ЗАДАНИЕ
Перепишите без изменений часть отрывка о Тургеневе ниже. Начните со слов «Однако интерес Тургенева» и остановитесь после слов «(П. IV, 321))».

ОТРЫВОК
..............................
Однако интерес Тургенева к самим разночинцам-демократам 60-х годов, к их образу мыслей и творчеству, никогда не ослабевал. Об этом может свидетельствовать письмо Тургенева к Е. Ламберт 10 (22) декабря 1861 г., в котором писатель рекомендует ей прочесть в "Современнике" повесть Помяловского "Молотов", находя в ней "признаки самобытной мысли и таланта" (П. IV, 313), а также упомянутое нами письмо И. П. Борисову, в котором Тургенев говорит "о проблесках несомненного дарования" у Помяловского1.

1 (О таланте Помяловского, о свежести и новизне его произведения Тургенев пишет, кроме того, Анненкову 11 (23) декабря (П. IV, 314) и А. А. Фету 26 декабря 1861 г. (7 января 1862 г.) (П. IV, 321))
..............................
ЗАПИСИ
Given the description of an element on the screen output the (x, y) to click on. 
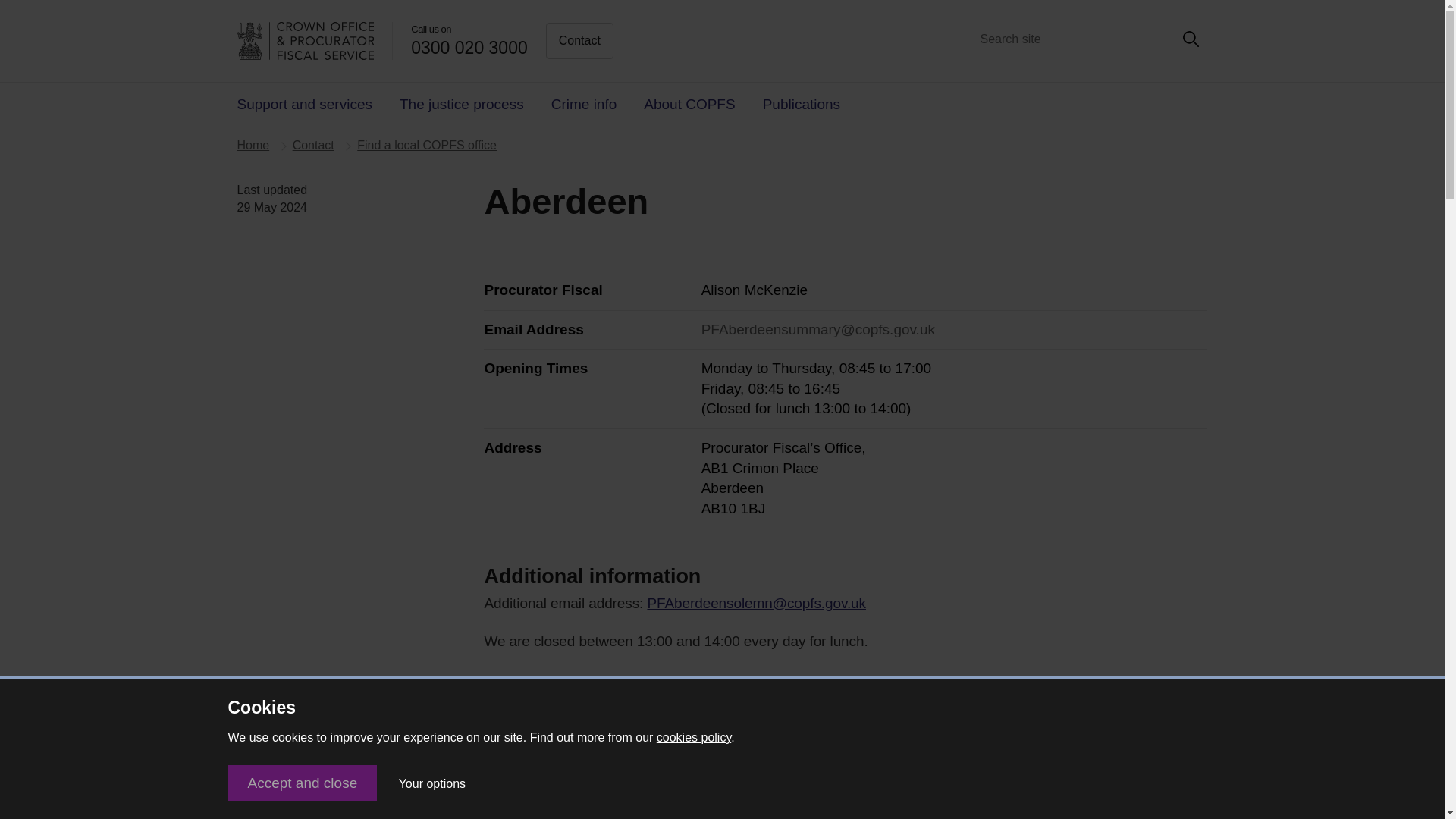
Crime info (584, 104)
Contact (313, 144)
Logo of the Crown Office and Procurator Fiscal Service (304, 40)
Logo of the Crown Office and Procurator Fiscal Service (314, 40)
Accept and close (302, 782)
About COPFS (689, 104)
Home (252, 144)
Contact (579, 40)
0300 020 3000 (468, 47)
Your options (431, 783)
Given the description of an element on the screen output the (x, y) to click on. 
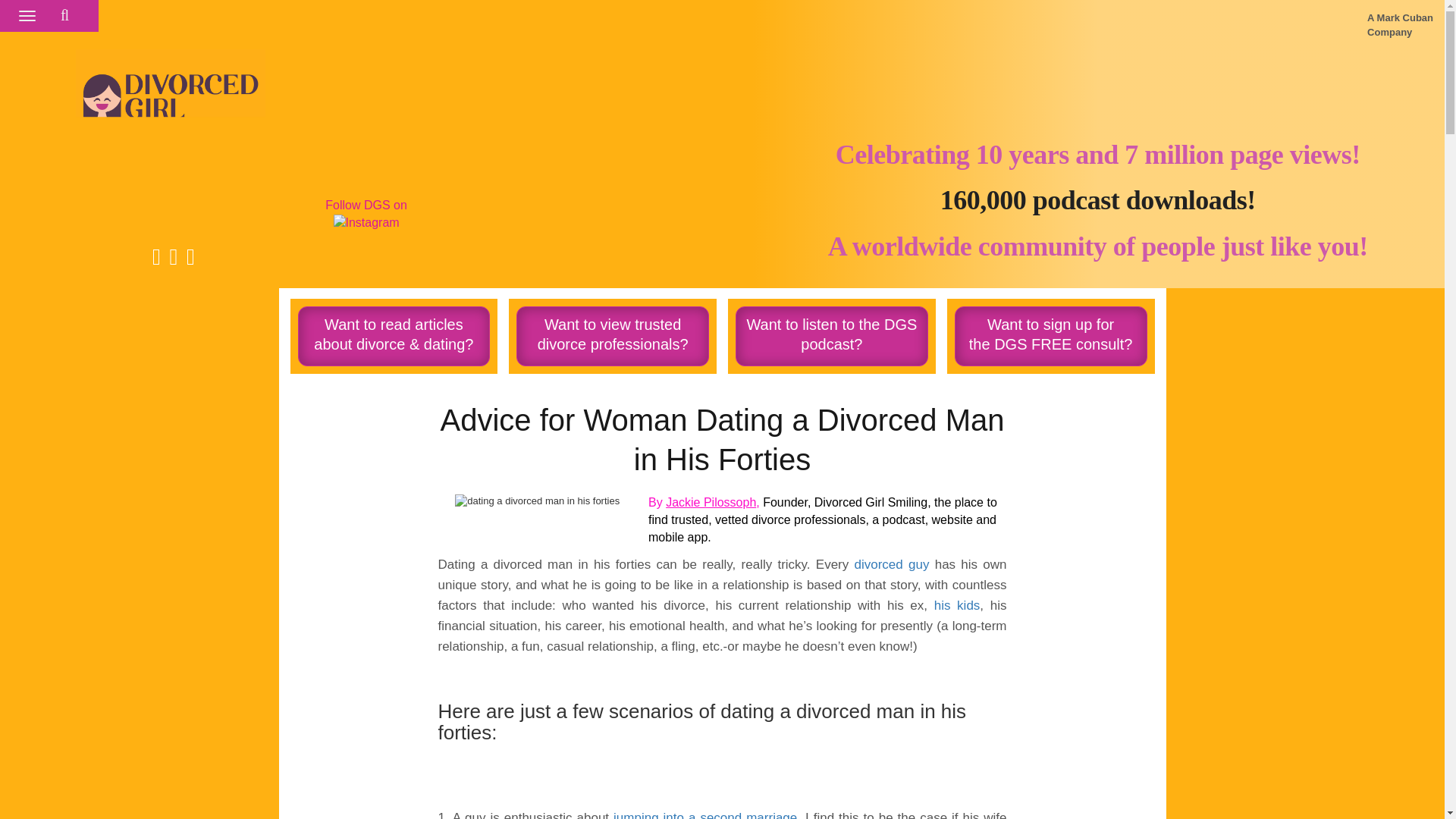
Second Marriage After 50: Topics to Discuss (704, 814)
jumping into a second marriage (704, 814)
Affiliates in Counseling (956, 605)
Want to listen to the DGS podcast? (831, 336)
divorced guy (892, 564)
Follow DGS on (365, 214)
Jackie Pilossoph (710, 502)
Toggle navigation (55, 15)
Want to view trusted divorce professionals? (612, 336)
his kids (1051, 336)
Given the description of an element on the screen output the (x, y) to click on. 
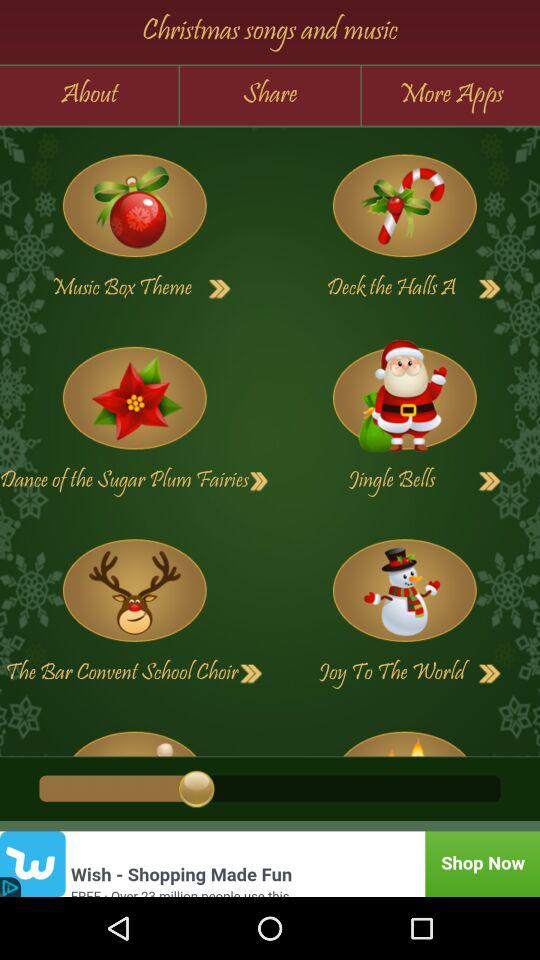
go to next (251, 673)
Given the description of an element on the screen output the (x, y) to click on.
..............................
ОТВЕТ
Однако интерес Тургенева к самим разночинцам-демократам 60-х годов, к их образу мыслей и творчеству, никогда не ослабевал. Об этом может свидетельствовать письмо Тургенева к Е. Ламберт 10 (22) декабря 1861 г., в котором писатель рекомендует ей прочесть в "Современнике" повесть Помяловского "Молотов", находя в ней "признаки самобытной мысли и таланта" (П. IV, 313), а также упомянутое нами письмо И. П. Борисову, в котором Тургенев говорит "о проблесках несомненного дарования" у Помяловского1.

1 (О таланте Помяловского, о свежести и новизне его произведения Тургенев пишет, кроме того, Анненкову 11 (23) декабря (П. IV, 314) и А. А. Фету 26 декабря 1861 г. (7 января 1862 г.) (П. IV, 321))